Rihannas neues Album „Anti“ gibt es gratis und exklusiv bei Tidal Foto: AP

Rihanna verschenkt auf der Streamingplattform Tidal ihr neues Album „Anti“. Was nach einer großzügigen Geste an die Fans aussieht, ist in Wirklichkeit betriebswirtschaftliches Kalkül.

Stuttgart - Was, Sie kennen Tidal noch nicht? Das ist aber schade! Nicht für Sie, weil Sie da bisher nicht viel verpasst haben.

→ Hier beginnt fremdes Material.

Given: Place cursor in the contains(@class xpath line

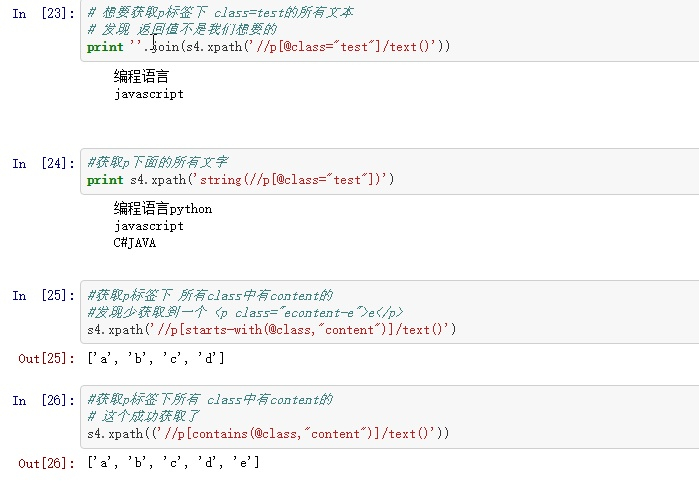Looking at the screenshot, I should [268, 433].
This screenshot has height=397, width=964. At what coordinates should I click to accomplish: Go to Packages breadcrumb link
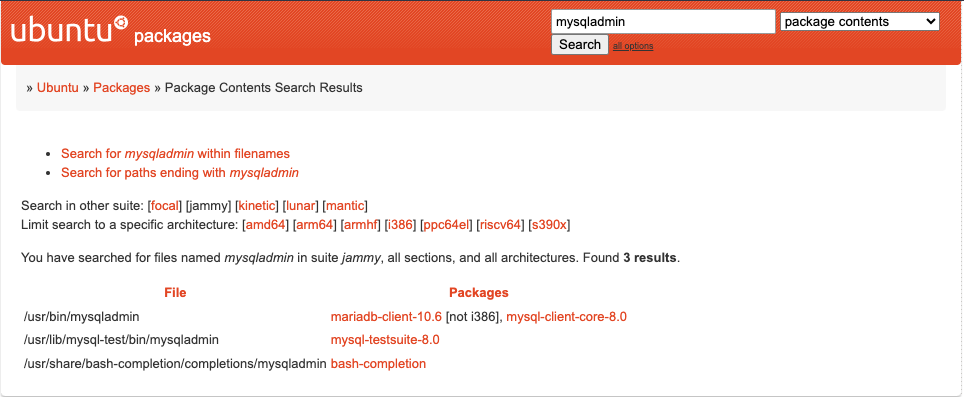point(122,87)
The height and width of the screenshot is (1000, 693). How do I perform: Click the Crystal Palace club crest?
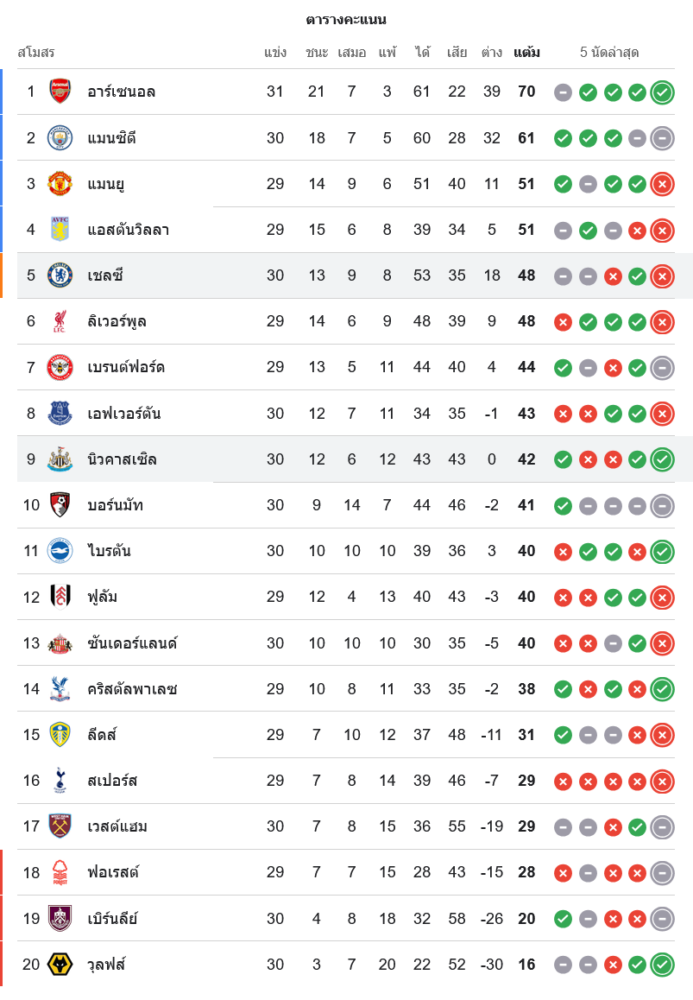tap(60, 689)
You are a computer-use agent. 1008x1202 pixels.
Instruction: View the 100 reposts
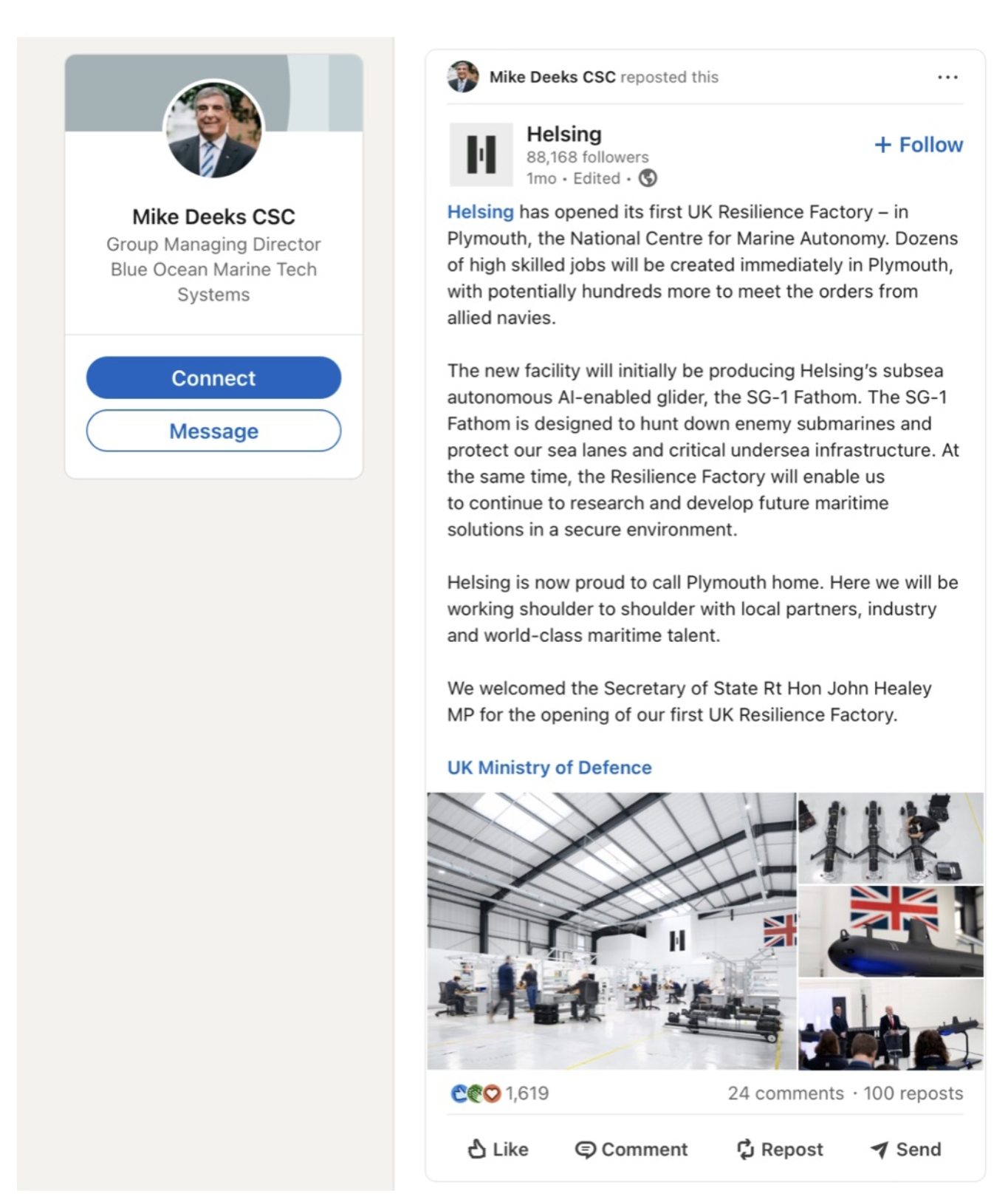coord(913,1093)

Sondern für Jay Z, dem Tidal gehört und der Sie gerne als Abonennten gewinnen will. Der Rapper, Produzent und Multimillionär hatte mit dem Musikstreaming-Dienst, der Spotify, Apple Music oder Deezer Konkurrenz machen will, bisher nicht viel Glück. Während Spotify zum Beispiel mit weltweit 15 Millionen Nutzern rund ein Milliarde Euro Umsatz pro Jahr macht, hat Tidal gerade einmal 600 000 bezahlende Kunden – vorausgesetzt, die Angaben von Jay Z stimmen.

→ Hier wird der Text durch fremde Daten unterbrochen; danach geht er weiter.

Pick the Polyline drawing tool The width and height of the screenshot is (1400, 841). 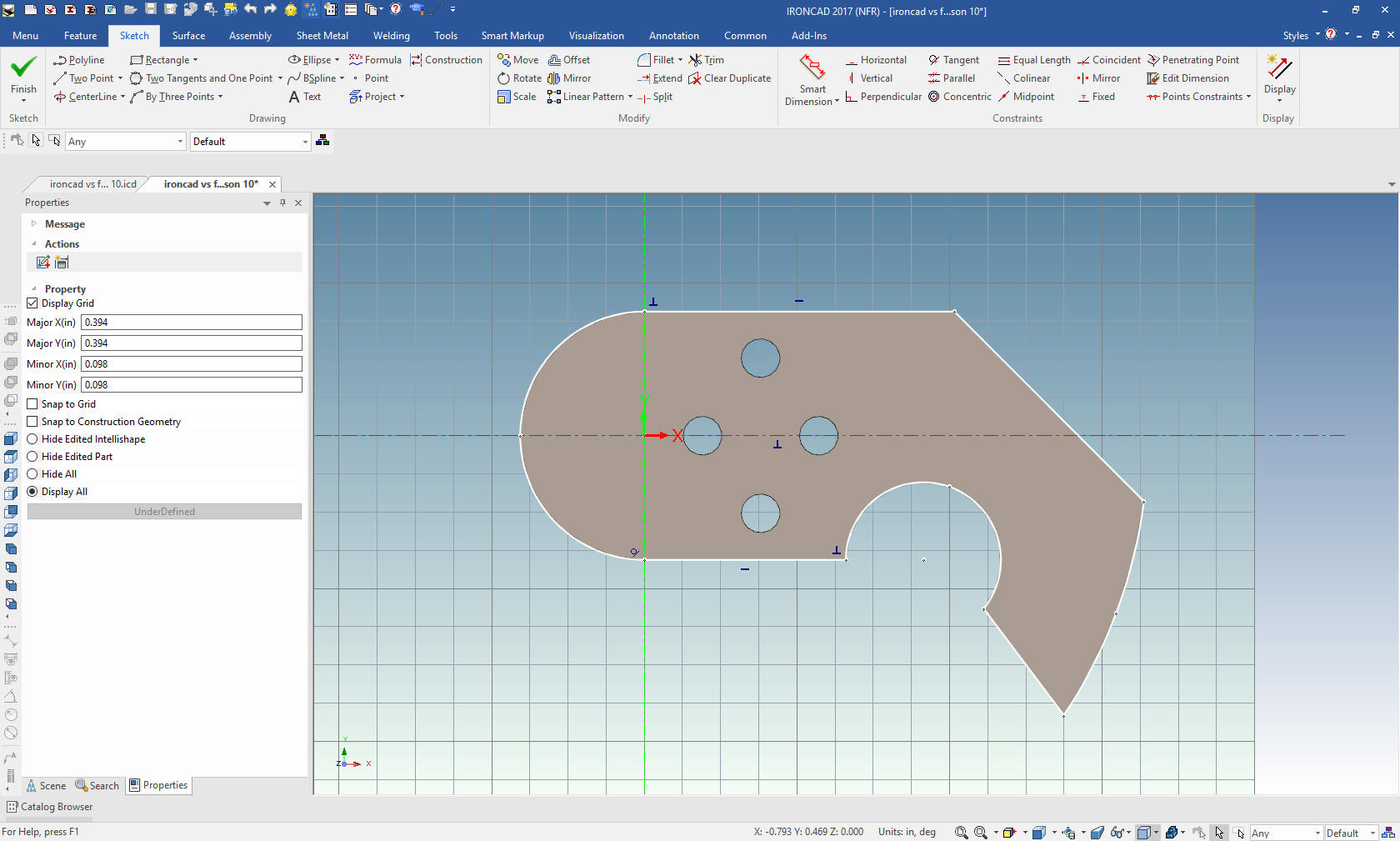click(x=79, y=60)
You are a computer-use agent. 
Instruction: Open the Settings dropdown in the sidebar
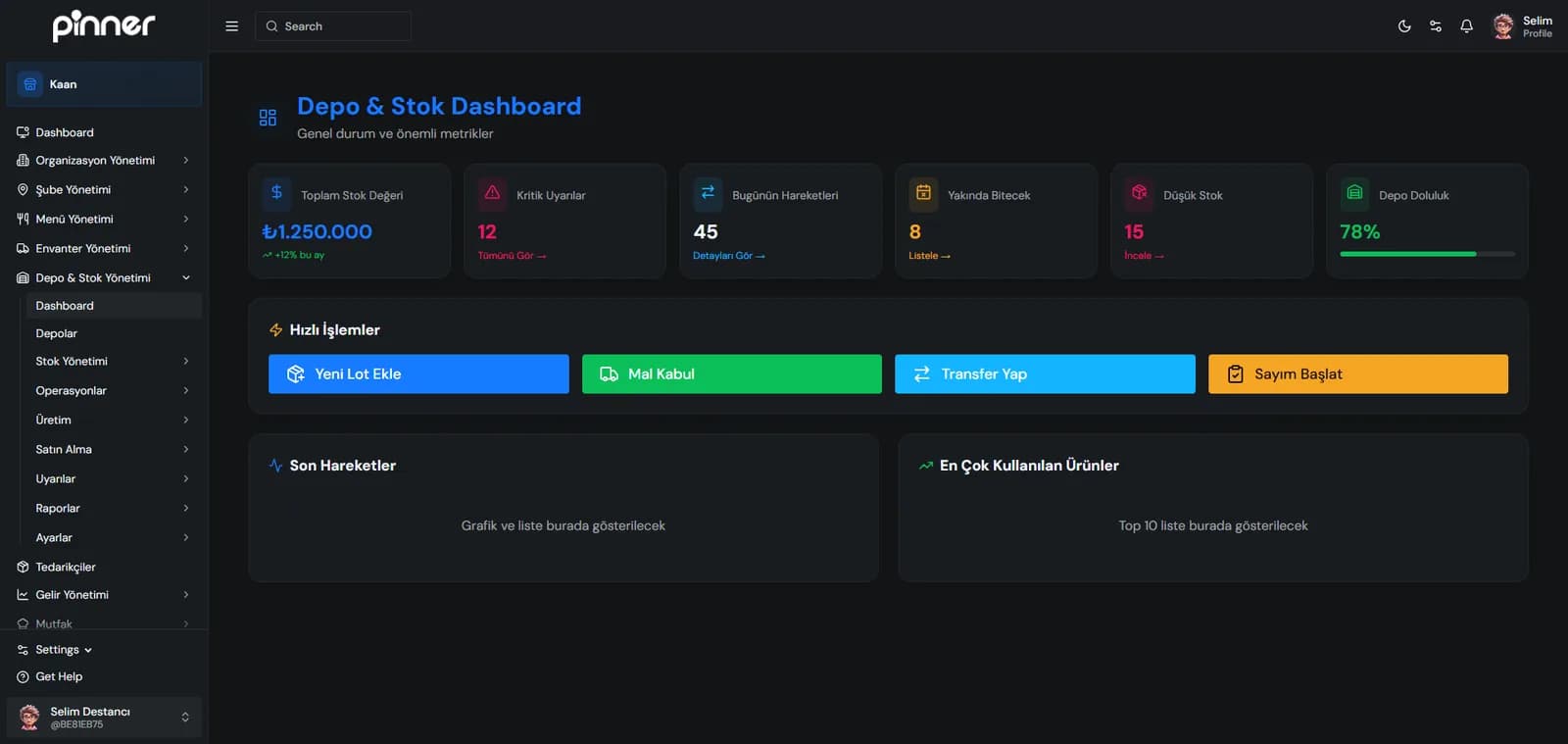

Wenn es jetzt das neue Rihanna-Album „Anti“ zunächst nur exklusiv bei Tidal gibt, geht es also keineswegs darum, den zahllosen Rihanna-Fans auf dieser Welt in einem Akt der Großzügigkeit 13 Songs zu schenken, zu denen auch der herrlich nölige R’n’B-Smashhit „Work“ zählt, den Rihanna mit Drake aufgenommen hat. Nein, es ist der verzweifelte Versuch, einer Geschäftsidee, die ein Flop zu werden droht, noch eine letzte Chance zu geben.

Vorsicht vor der Abofalle!

Wenn Sie also unbedingt sofort das Rihanna-Album haben wollen, melden Sie sich bei Tidal an. Sie könnten sich auf der Internetseite rihanna.tidal.com entweder dafür entscheiden „Anti“ herunterzuladen, oder Sie lassen sich ein Probeabo von Tidal schenken, bei dem sie 60 Tage lang den ganzen Katalog – einschließlich der neuen Rihanna-Platte – hören können. Sie sollten dann aber nicht vergessen, rechtzeitig zu kündigen. Sonst wird’s teuer

Klingt doch super, oder? Kurzfristig gesehen schon. Doch Jay Z ist nicht wirklich für seine Freigiebigkeit bekannt. Mit derartigen kostenlosen Exklusivangeboten versuchen Musikdienste immer wieder, sich gegenseitig die Kunden abzujagen. Und Apple und U 2 haben damit durchaus schon schlechte Erfahrungen gemacht. Wer nicht will, dass er künftig mindestens drei Streamingdienste abonnieren muss, um seine Lieblingsmusik zu hören, tut gut daran, solche Geschäftspraktiken nicht zu unterstützen. Denn dass es Rihanna gratis bei Tidal gibt, hat auch damit zu tun, dass sie Anteilseignerin der Firma ist und an jedem Abonnenten verdient – und sie nicht will, dass man ihre Musik woanders hört.

Übrigens: „Anti“ klingt gar nicht schlecht

Während Spotify immer wieder dafür kritisiert wurde, dass Musiker nur einen Bruchteil der Streamingeinnahmen bekommen, missfällt Musikern wie Lily Allen oder Mumford & Sons an Tidal der hohe Abopreis. Wer seine Musik dort in besonders hoch aufgelöster Soundqualität hören will, muss 19,90 Euro im Monat zahlen. Hier hört es mit Jay Zs Großzügigkeit auf.

Ach ja, falls Sie jetzt tatsächlich wissen wollen, wie das Album „Anti“ klingt: Gar nicht so schlecht und für ein R’n’B ziemlich ambitioniert. Die verschrobene Hip-Hop-Nummer „Consideration“, die verschnörkelte Ballade „Higher“ und die somnambule Synthie- popnummer „Same Ol’ Mistakes“, die sich Rihanna von der Hipstercombo Tame Impala geborgt hat, sind jedenfalls Lieder, die man gerne auch auf anderen Musikstreamingplattformen – und vielleicht sogar auf CD oder Vinyl – hören würde.